Please count the lines in the data below that contain the string "height", and reply with only that number.

┌─ MATERIAL FOR THIS EXERCISE

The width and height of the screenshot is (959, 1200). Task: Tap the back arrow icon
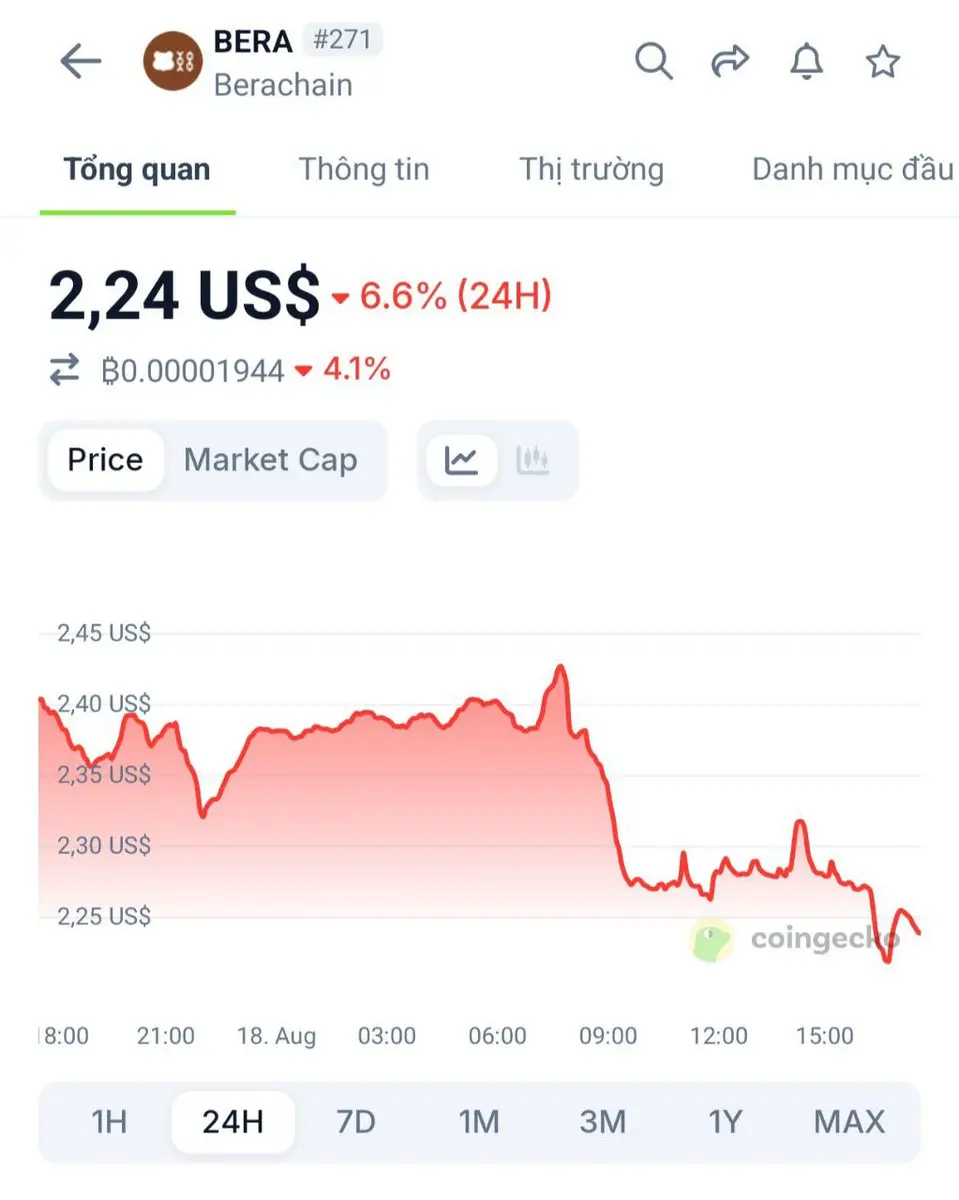[81, 62]
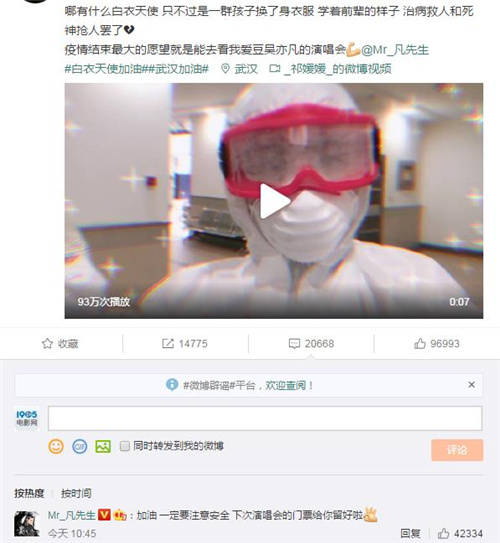Enable 同时转发到我的微博 checkbox
The image size is (500, 543).
click(x=125, y=446)
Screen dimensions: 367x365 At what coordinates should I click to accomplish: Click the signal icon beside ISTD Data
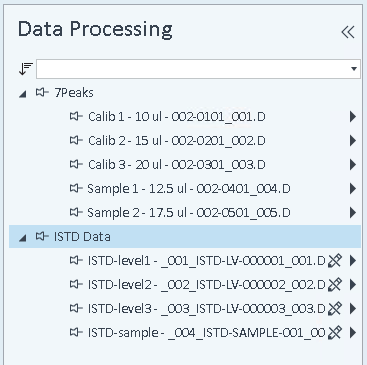pyautogui.click(x=42, y=236)
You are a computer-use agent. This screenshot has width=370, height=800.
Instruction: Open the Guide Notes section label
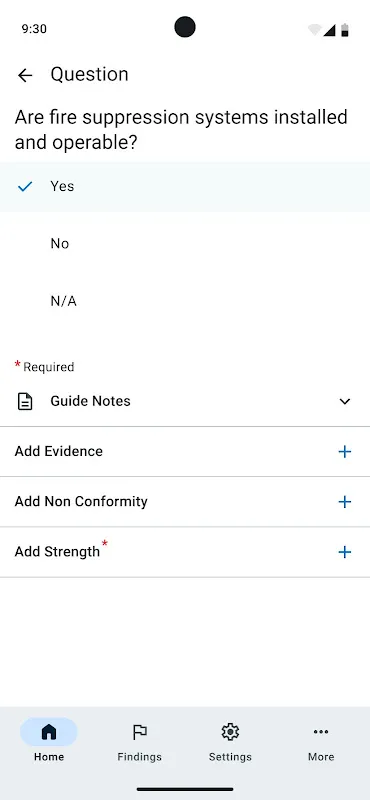click(90, 401)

└─

SOLUTION — 2